══ Available data ══

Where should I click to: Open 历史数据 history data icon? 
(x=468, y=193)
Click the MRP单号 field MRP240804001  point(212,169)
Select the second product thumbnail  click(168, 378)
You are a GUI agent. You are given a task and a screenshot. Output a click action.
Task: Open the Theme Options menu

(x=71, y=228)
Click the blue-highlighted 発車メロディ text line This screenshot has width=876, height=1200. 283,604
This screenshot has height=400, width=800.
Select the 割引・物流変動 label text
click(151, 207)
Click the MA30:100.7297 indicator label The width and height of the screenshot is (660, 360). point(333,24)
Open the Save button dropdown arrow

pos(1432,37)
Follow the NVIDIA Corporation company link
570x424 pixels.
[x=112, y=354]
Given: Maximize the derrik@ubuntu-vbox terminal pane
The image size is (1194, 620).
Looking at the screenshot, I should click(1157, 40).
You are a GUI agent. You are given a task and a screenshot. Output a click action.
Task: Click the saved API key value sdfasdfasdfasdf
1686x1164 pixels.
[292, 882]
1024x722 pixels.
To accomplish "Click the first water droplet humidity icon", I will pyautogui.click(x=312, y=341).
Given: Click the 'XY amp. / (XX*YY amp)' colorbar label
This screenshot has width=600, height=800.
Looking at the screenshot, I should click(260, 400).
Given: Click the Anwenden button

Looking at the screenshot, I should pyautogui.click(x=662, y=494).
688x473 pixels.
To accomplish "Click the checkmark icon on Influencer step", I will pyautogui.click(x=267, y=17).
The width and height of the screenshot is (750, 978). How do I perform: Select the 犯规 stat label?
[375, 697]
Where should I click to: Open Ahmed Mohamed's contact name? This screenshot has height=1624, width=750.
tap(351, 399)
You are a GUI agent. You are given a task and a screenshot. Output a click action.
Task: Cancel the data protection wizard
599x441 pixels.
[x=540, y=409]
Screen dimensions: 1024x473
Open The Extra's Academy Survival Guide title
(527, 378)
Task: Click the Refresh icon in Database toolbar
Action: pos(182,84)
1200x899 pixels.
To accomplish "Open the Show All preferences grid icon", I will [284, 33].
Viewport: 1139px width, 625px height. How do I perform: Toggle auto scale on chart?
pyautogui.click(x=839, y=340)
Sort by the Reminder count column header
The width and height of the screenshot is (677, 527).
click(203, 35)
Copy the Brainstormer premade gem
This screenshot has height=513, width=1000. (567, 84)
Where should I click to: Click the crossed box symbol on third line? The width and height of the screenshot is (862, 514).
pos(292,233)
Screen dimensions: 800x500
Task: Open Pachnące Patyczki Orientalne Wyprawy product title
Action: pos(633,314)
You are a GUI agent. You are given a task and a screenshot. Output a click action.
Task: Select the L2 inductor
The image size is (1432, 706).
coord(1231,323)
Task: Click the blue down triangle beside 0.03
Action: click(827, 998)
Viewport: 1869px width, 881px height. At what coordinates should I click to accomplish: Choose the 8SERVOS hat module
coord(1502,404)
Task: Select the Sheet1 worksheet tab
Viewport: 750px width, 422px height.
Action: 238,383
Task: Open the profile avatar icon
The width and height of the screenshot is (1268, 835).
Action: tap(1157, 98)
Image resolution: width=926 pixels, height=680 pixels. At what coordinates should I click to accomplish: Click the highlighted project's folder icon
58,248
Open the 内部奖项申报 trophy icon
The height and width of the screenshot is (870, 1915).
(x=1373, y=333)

═══

__Exercise aim__.
Retype the material exactly.

__Response to this task__.
Where should I click to: Open 历史数据 history data icon? 
(x=468, y=193)
Click the MRP单号 field MRP240804001  point(212,169)
Select the second product thumbnail  click(168, 378)
You are a GUI agent. You are given a task and a screenshot. Output a click action.
Task: Open the Theme Options menu

(x=71, y=228)
Click the blue-highlighted 発車メロディ text line This screenshot has width=876, height=1200. 283,604
This screenshot has height=400, width=800.
Select the 割引・物流変動 label text
click(151, 207)
Click the MA30:100.7297 indicator label The width and height of the screenshot is (660, 360). point(333,24)
Open the Save button dropdown arrow

pos(1432,37)
Follow the NVIDIA Corporation company link
570x424 pixels.
[x=112, y=354]
Given: Maximize the derrik@ubuntu-vbox terminal pane
The image size is (1194, 620).
Looking at the screenshot, I should click(1157, 40).
You are a GUI agent. You are given a task and a screenshot. Output a click action.
Task: Click the saved API key value sdfasdfasdfasdf
1686x1164 pixels.
[292, 882]
1024x722 pixels.
To accomplish "Click the first water droplet humidity icon", I will pyautogui.click(x=312, y=341).
Given: Click the 'XY amp. / (XX*YY amp)' colorbar label
This screenshot has width=600, height=800.
Looking at the screenshot, I should click(260, 400).
Given: Click the Anwenden button

Looking at the screenshot, I should pyautogui.click(x=662, y=494).
688x473 pixels.
To accomplish "Click the checkmark icon on Influencer step", I will pyautogui.click(x=267, y=17).
The width and height of the screenshot is (750, 978). How do I perform: Select the 犯规 stat label?
[375, 697]
Where should I click to: Open Ahmed Mohamed's contact name? This screenshot has height=1624, width=750.
tap(351, 399)
You are a GUI agent. You are given a task and a screenshot. Output a click action.
Task: Cancel the data protection wizard
599x441 pixels.
[x=540, y=409]
Screen dimensions: 1024x473
Open The Extra's Academy Survival Guide title
(527, 378)
Task: Click the Refresh icon in Database toolbar
Action: pos(182,84)
1200x899 pixels.
To accomplish "Open the Show All preferences grid icon", I will [284, 33].
Viewport: 1139px width, 625px height. How do I perform: Toggle auto scale on chart?
pyautogui.click(x=839, y=340)
Sort by the Reminder count column header
The width and height of the screenshot is (677, 527).
click(203, 35)
Copy the Brainstormer premade gem
This screenshot has height=513, width=1000. (567, 84)
Where should I click to: Click the crossed box symbol on third line? The width and height of the screenshot is (862, 514).
pos(292,233)
Screen dimensions: 800x500
Task: Open Pachnące Patyczki Orientalne Wyprawy product title
Action: pos(633,314)
You are a GUI agent. You are given a task and a screenshot. Output a click action.
Task: Select the L2 inductor
The image size is (1432, 706).
coord(1231,323)
Task: Click the blue down triangle beside 0.03
Action: click(827, 998)
Viewport: 1869px width, 881px height. At what coordinates should I click to accomplish: Choose the 8SERVOS hat module
coord(1502,404)
Task: Select the Sheet1 worksheet tab
Viewport: 750px width, 422px height.
Action: 238,383
Task: Open the profile avatar icon
The width and height of the screenshot is (1268, 835).
Action: tap(1157, 98)
Image resolution: width=926 pixels, height=680 pixels. At what coordinates should I click to accomplish: Click the highlighted project's folder icon
58,248
Open the 内部奖项申报 trophy icon
The height and width of the screenshot is (870, 1915).
(x=1373, y=333)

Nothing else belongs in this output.